-------- MATERIAL SUPPLIED --------
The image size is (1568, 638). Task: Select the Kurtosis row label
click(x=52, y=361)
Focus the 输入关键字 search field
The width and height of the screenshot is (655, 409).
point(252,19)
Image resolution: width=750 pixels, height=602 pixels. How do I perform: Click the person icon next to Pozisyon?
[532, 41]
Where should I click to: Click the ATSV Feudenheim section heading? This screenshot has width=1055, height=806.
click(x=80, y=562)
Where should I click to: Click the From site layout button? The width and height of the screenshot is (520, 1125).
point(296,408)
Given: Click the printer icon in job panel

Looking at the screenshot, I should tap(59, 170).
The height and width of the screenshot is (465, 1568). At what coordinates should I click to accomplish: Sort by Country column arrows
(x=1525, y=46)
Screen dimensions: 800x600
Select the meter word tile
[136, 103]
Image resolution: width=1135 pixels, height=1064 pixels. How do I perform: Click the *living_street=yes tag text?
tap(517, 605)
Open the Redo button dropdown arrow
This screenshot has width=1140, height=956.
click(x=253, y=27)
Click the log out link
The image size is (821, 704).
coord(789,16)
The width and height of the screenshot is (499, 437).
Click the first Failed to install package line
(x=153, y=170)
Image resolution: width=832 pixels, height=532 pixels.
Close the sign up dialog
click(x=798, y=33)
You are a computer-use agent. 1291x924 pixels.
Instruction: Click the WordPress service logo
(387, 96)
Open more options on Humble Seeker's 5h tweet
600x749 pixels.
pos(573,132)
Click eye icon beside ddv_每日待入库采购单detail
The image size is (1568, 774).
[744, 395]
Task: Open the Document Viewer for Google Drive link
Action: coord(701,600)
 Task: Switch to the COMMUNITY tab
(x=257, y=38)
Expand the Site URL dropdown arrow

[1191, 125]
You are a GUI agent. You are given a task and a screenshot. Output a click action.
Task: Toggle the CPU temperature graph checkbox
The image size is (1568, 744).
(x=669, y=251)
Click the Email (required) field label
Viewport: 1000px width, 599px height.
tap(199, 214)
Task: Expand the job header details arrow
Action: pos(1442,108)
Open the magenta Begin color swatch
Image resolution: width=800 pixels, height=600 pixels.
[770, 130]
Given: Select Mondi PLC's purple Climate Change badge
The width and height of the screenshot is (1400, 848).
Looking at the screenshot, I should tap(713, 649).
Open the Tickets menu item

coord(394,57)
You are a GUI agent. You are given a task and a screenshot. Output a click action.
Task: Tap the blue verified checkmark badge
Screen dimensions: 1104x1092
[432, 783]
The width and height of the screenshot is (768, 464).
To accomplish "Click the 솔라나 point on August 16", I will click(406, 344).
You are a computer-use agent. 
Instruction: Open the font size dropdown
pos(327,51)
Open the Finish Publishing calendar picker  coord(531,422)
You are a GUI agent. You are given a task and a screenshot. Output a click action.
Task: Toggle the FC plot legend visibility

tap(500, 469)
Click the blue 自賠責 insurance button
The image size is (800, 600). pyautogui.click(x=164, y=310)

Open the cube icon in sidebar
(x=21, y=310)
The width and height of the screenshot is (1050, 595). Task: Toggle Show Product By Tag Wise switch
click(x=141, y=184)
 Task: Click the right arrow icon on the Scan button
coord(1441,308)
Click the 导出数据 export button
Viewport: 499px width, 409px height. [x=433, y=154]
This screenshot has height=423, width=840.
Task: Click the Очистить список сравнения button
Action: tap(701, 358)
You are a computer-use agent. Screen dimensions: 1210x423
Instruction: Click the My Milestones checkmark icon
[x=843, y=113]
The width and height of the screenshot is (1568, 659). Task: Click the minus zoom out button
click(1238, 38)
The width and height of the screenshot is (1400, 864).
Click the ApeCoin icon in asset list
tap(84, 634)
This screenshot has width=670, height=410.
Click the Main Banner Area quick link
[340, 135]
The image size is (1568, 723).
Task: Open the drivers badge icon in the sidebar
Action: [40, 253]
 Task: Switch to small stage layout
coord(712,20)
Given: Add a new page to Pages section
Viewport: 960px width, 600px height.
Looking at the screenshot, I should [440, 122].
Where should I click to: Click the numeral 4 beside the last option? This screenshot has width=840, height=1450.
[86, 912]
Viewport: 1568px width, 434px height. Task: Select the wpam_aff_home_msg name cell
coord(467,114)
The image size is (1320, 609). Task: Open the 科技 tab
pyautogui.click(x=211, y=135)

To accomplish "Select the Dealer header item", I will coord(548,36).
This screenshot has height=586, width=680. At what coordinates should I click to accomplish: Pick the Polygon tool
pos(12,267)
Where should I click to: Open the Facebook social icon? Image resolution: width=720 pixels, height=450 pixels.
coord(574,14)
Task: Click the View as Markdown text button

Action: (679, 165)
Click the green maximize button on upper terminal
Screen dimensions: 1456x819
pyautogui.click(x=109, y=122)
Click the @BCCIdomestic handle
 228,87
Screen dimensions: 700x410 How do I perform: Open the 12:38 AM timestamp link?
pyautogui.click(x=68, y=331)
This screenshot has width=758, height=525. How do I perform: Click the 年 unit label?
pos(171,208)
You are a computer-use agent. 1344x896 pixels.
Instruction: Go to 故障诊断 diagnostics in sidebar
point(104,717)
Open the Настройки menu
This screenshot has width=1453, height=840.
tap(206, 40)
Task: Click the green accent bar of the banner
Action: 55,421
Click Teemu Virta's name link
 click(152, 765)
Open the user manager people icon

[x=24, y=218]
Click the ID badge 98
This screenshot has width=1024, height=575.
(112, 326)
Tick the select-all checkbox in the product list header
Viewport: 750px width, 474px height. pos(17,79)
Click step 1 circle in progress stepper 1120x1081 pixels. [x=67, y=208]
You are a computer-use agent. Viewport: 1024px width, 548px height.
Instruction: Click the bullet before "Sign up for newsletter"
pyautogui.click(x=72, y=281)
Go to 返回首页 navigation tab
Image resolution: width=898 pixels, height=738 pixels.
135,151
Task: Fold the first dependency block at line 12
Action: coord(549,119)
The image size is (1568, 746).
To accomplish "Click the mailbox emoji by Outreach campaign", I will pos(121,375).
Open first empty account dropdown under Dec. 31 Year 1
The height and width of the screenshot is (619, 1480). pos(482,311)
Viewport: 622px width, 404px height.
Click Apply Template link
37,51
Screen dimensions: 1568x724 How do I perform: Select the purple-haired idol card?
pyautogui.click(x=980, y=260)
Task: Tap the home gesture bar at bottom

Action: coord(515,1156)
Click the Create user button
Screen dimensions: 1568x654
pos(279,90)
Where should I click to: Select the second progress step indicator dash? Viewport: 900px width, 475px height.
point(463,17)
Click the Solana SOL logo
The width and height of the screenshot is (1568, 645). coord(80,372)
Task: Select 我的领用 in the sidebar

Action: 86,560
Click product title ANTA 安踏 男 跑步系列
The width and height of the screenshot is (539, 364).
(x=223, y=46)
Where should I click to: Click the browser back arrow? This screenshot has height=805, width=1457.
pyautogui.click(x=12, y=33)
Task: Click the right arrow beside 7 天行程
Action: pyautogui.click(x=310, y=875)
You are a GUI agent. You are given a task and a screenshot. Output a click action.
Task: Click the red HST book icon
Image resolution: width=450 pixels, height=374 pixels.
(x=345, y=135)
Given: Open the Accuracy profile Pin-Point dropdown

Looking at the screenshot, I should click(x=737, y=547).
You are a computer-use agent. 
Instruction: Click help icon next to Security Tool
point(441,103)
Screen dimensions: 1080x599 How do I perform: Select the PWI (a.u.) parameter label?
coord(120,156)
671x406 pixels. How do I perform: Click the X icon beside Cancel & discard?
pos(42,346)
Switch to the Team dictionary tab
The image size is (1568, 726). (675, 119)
--------
### YOUR ASSIGNMENT
Retype the whole of the listing. Nothing may be altered or omitted.

### COMPLETED EXERCISE
The image size is (1568, 638). Task: Select the Kurtosis row label
click(x=52, y=361)
Focus the 输入关键字 search field
The width and height of the screenshot is (655, 409).
point(252,19)
Image resolution: width=750 pixels, height=602 pixels. How do I perform: Click the person icon next to Pozisyon?
[532, 41]
Where should I click to: Click the ATSV Feudenheim section heading? This screenshot has width=1055, height=806.
click(x=80, y=562)
Where should I click to: Click the From site layout button? The width and height of the screenshot is (520, 1125).
point(296,408)
Given: Click the printer icon in job panel

Looking at the screenshot, I should tap(59, 170).
The height and width of the screenshot is (465, 1568). At what coordinates should I click to accomplish: Sort by Country column arrows
(x=1525, y=46)
Screen dimensions: 800x600
Select the meter word tile
[136, 103]
Image resolution: width=1135 pixels, height=1064 pixels. How do I perform: Click the *living_street=yes tag text?
tap(517, 605)
Open the Redo button dropdown arrow
This screenshot has width=1140, height=956.
click(x=253, y=27)
Click the log out link
The image size is (821, 704).
coord(789,16)
The width and height of the screenshot is (499, 437).
Click the first Failed to install package line
(x=153, y=170)
Image resolution: width=832 pixels, height=532 pixels.
Close the sign up dialog
click(x=798, y=33)
You are a computer-use agent. 1291x924 pixels.
Instruction: Click the WordPress service logo
(387, 96)
Open more options on Humble Seeker's 5h tweet
600x749 pixels.
pos(573,132)
Click eye icon beside ddv_每日待入库采购单detail
The image size is (1568, 774).
[744, 395]
Task: Open the Document Viewer for Google Drive link
Action: coord(701,600)
 Task: Switch to the COMMUNITY tab
(x=257, y=38)
Expand the Site URL dropdown arrow

[1191, 125]
You are a GUI agent. You are given a task and a screenshot. Output a click action.
Task: Toggle the CPU temperature graph checkbox
The image size is (1568, 744).
(x=669, y=251)
Click the Email (required) field label
Viewport: 1000px width, 599px height.
tap(199, 214)
Task: Expand the job header details arrow
Action: pos(1442,108)
Open the magenta Begin color swatch
Image resolution: width=800 pixels, height=600 pixels.
[770, 130]
Given: Select Mondi PLC's purple Climate Change badge
The width and height of the screenshot is (1400, 848).
Looking at the screenshot, I should tap(713, 649).
Open the Tickets menu item

coord(394,57)
You are a GUI agent. You are given a task and a screenshot. Output a click action.
Task: Tap the blue verified checkmark badge
Screen dimensions: 1104x1092
[432, 783]
The width and height of the screenshot is (768, 464).
To accomplish "Click the 솔라나 point on August 16", I will click(406, 344).
You are a computer-use agent. 
Instruction: Open the font size dropdown
pos(327,51)
Open the Finish Publishing calendar picker  coord(531,422)
You are a GUI agent. You are given a task and a screenshot. Output a click action.
Task: Toggle the FC plot legend visibility

tap(500, 469)
Click the blue 自賠責 insurance button
The image size is (800, 600). pyautogui.click(x=164, y=310)

Open the cube icon in sidebar
(x=21, y=310)
The width and height of the screenshot is (1050, 595). Task: Toggle Show Product By Tag Wise switch
click(x=141, y=184)
 Task: Click the right arrow icon on the Scan button
coord(1441,308)
Click the 导出数据 export button
Viewport: 499px width, 409px height. [x=433, y=154]
This screenshot has height=423, width=840.
Task: Click the Очистить список сравнения button
Action: tap(701, 358)
You are a computer-use agent. Screen dimensions: 1210x423
Instruction: Click the My Milestones checkmark icon
[x=843, y=113]
The width and height of the screenshot is (1568, 659). Task: Click the minus zoom out button
click(1238, 38)
The width and height of the screenshot is (1400, 864).
Click the ApeCoin icon in asset list
tap(84, 634)
This screenshot has width=670, height=410.
Click the Main Banner Area quick link
[340, 135]
The image size is (1568, 723).
Task: Open the drivers badge icon in the sidebar
Action: [40, 253]
 Task: Switch to small stage layout
coord(712,20)
Given: Add a new page to Pages section
Viewport: 960px width, 600px height.
Looking at the screenshot, I should [440, 122].
Where should I click to: Click the numeral 4 beside the last option? This screenshot has width=840, height=1450.
[86, 912]
Viewport: 1568px width, 434px height. Task: Select the wpam_aff_home_msg name cell
coord(467,114)
The image size is (1320, 609). Task: Open the 科技 tab
pyautogui.click(x=211, y=135)

To accomplish "Select the Dealer header item", I will coord(548,36).
This screenshot has height=586, width=680. At what coordinates should I click to accomplish: Pick the Polygon tool
pos(12,267)
Where should I click to: Open the Facebook social icon? Image resolution: width=720 pixels, height=450 pixels.
coord(574,14)
Task: Click the View as Markdown text button

Action: (679, 165)
Click the green maximize button on upper terminal
Screen dimensions: 1456x819
pyautogui.click(x=109, y=122)
Click the @BCCIdomestic handle
 228,87
Screen dimensions: 700x410 How do I perform: Open the 12:38 AM timestamp link?
pyautogui.click(x=68, y=331)
This screenshot has width=758, height=525. How do I perform: Click the 年 unit label?
pos(171,208)
You are a computer-use agent. 1344x896 pixels.
Instruction: Go to 故障诊断 diagnostics in sidebar
point(104,717)
Open the Настройки menu
This screenshot has width=1453, height=840.
tap(206, 40)
Task: Click the green accent bar of the banner
Action: 55,421
Click Teemu Virta's name link
 click(152, 765)
Open the user manager people icon

[x=24, y=218]
Click the ID badge 98
This screenshot has width=1024, height=575.
(112, 326)
Tick the select-all checkbox in the product list header
Viewport: 750px width, 474px height. pos(17,79)
Click step 1 circle in progress stepper 1120x1081 pixels. [x=67, y=208]
You are a computer-use agent. Viewport: 1024px width, 548px height.
Instruction: Click the bullet before "Sign up for newsletter"
pyautogui.click(x=72, y=281)
Go to 返回首页 navigation tab
Image resolution: width=898 pixels, height=738 pixels.
135,151
Task: Fold the first dependency block at line 12
Action: coord(549,119)
The image size is (1568, 746).
To accomplish "Click the mailbox emoji by Outreach campaign", I will pos(121,375).
Open first empty account dropdown under Dec. 31 Year 1
The height and width of the screenshot is (619, 1480). pos(482,311)
Viewport: 622px width, 404px height.
Click Apply Template link
37,51
Screen dimensions: 1568x724 How do I perform: Select the purple-haired idol card?
pyautogui.click(x=980, y=260)
Task: Tap the home gesture bar at bottom

Action: coord(515,1156)
Click the Create user button
Screen dimensions: 1568x654
pos(279,90)
Where should I click to: Select the second progress step indicator dash? Viewport: 900px width, 475px height.
point(463,17)
Click the Solana SOL logo
The width and height of the screenshot is (1568, 645). coord(80,372)
Task: Select 我的领用 in the sidebar

Action: 86,560
Click product title ANTA 安踏 男 跑步系列
The width and height of the screenshot is (539, 364).
(x=223, y=46)
Where should I click to: Click the browser back arrow? This screenshot has height=805, width=1457.
pyautogui.click(x=12, y=33)
Task: Click the right arrow beside 7 天行程
Action: pyautogui.click(x=310, y=875)
You are a GUI agent. You are given a task and a screenshot. Output a click action.
Task: Click the red HST book icon
Image resolution: width=450 pixels, height=374 pixels.
(x=345, y=135)
Given: Open the Accuracy profile Pin-Point dropdown

Looking at the screenshot, I should click(x=737, y=547).
You are a computer-use agent. 
Instruction: Click help icon next to Security Tool
point(441,103)
Screen dimensions: 1080x599 How do I perform: Select the PWI (a.u.) parameter label?
coord(120,156)
671x406 pixels. How do I perform: Click the X icon beside Cancel & discard?
pos(42,346)
Switch to the Team dictionary tab
The image size is (1568, 726). (675, 119)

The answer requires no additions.